The UK Gambling Commission has issued Tabcorp with a financial penalty package after a review of its Sun Bets brand’s licence and an investigation into the legality of a publicity stunt made by Sun Bets back in February last year.

Wayne Shaw eating a pie

Shaw was filmed late on in the match eating a pie. © Daily Mirror.

Tabcorp is to pay a fine totalling £84,000 towards socially responsible causes, after the Commission ruled that a publicity stunt labelled ‘piegate’ was at odds with risk management associated with novelty bets.

The Commission has also added new conditions to the UK licence of Tabcorp.

The investigation into the group began last year after a Fifth Round FA Cup clash between Sutton United and Arsenal featured a publicity stunt labelled publicly Piegate.

Sun Bets issued a novelty bet in anticipation of the match revolving around Sutton United’s reserve goal keeper, Wayne Shaw, eating a pie at any time during the match at odds of 8/1.

After Shaw was filmed eating a pie during the match, the Football Association was quick to rule that Shaw had colluded and influenced a betting market, with the goalkeeeper fined £375 and banned for two months.

Speaking about the incident, Gambling Commission programme director, Richard Watson, said:

Novelty betting markets, such as the market Tabcorp UK offered on last year’s FA Cup tie between Sutton United v Arsenal, may seem like a bit of fun but the consequences were serious – with the potential to encourage someone to commit a criminal act or breach a sports governing bodies’ rules.Richard Watson, Gambling Commission programme director

Further failures from Sun Bets

Along with piegate not mitigating the risks associated with novelty bet, the Commission’s own investigation uncovered more failures from Sun Bets.

Tabcorp was found to have also offered bets for whether a streaker would run onto the pitch at any point during the match.
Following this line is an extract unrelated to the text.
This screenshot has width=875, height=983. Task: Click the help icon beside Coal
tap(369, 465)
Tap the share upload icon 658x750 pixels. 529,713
The review also found that over 100 customers who had self-excluded themselves from the operator’s online platform were still able to open duplicate accounts to gamble.

Vulnerable customers were able to gamble with Tabcorp UK, despite choosing to self-exclude. This is not acceptable. Gambling firms must ensure the systems they have in place are protecting their customers effectively.Richard Watson, Gambling Commission programme director

The Gambling Commission has warned Tabcorp that any further failures related to novelty bets could lead to the group losing its UK licence.